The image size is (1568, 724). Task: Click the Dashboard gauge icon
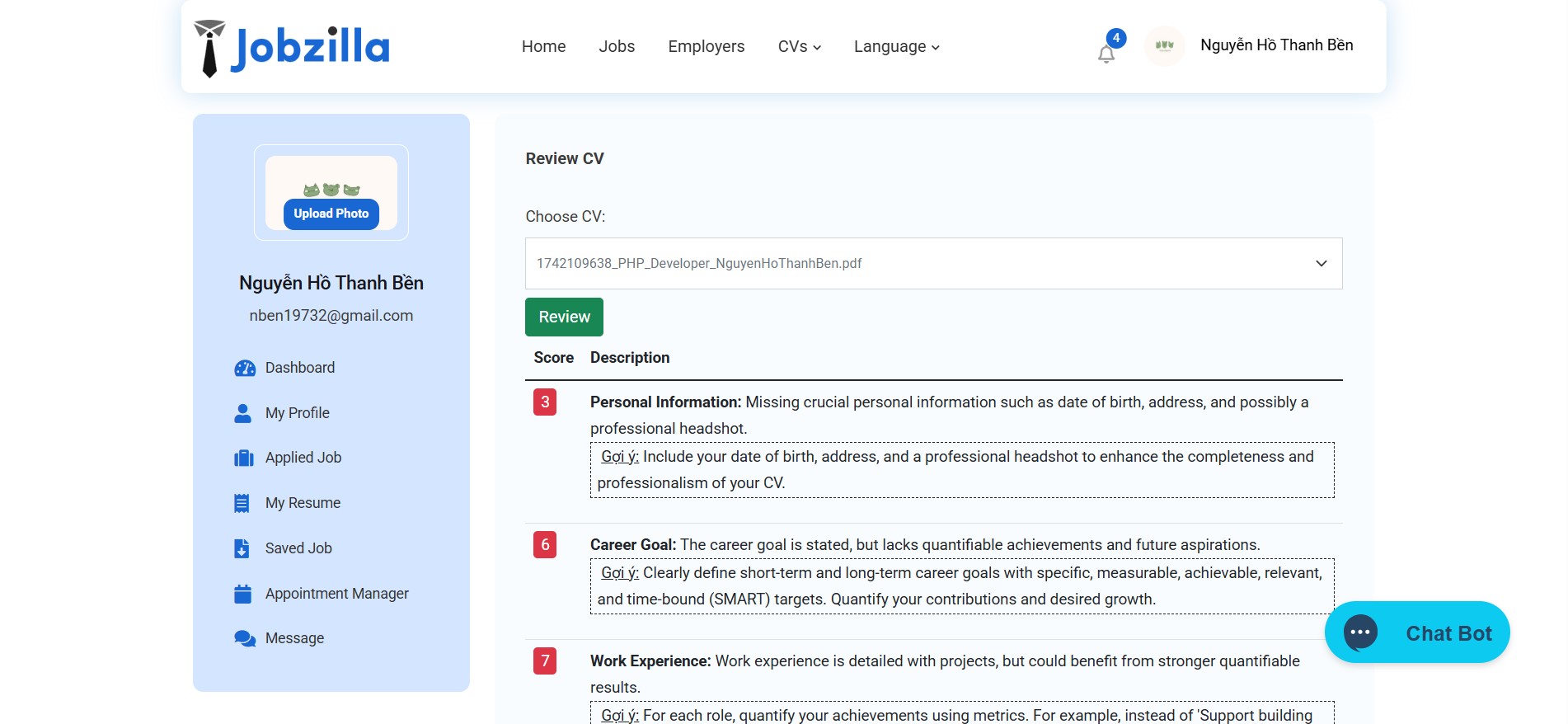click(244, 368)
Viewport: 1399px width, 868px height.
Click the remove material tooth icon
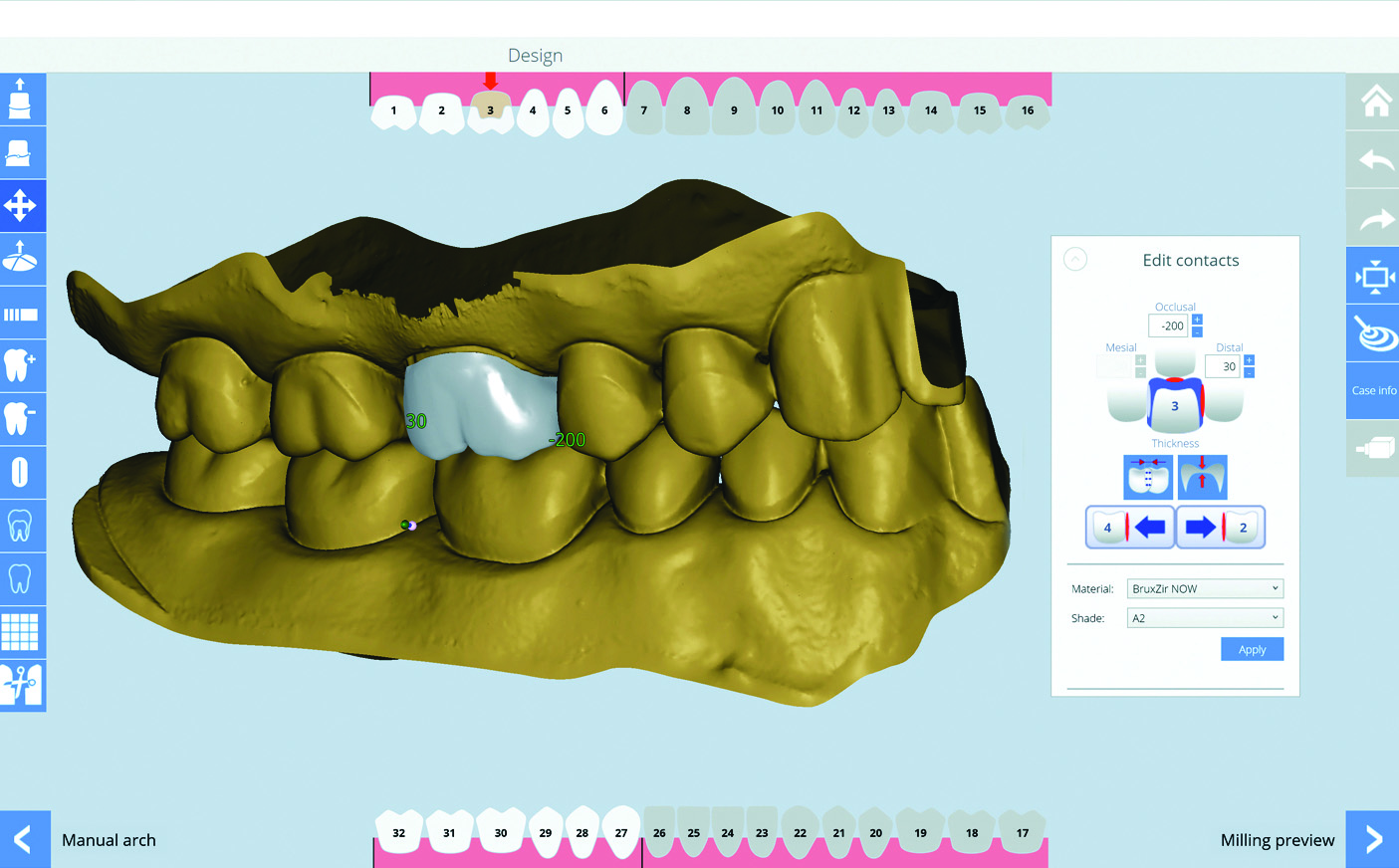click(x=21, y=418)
::::
▶ **WHAT THE TASK ASKS**: Copy the part of the records that opens with the line containing "Viewport: 1399px width, 868px height." and closes with the end of the records, keeping every line in full. Multiply each coordinate in the answers by 2, round to whole numbers with halves rounded up, and leave the pictures out.

▶ **TASK SOLUTION**:
Viewport: 1399px width, 868px height.
Click the remove material tooth icon
click(x=42, y=836)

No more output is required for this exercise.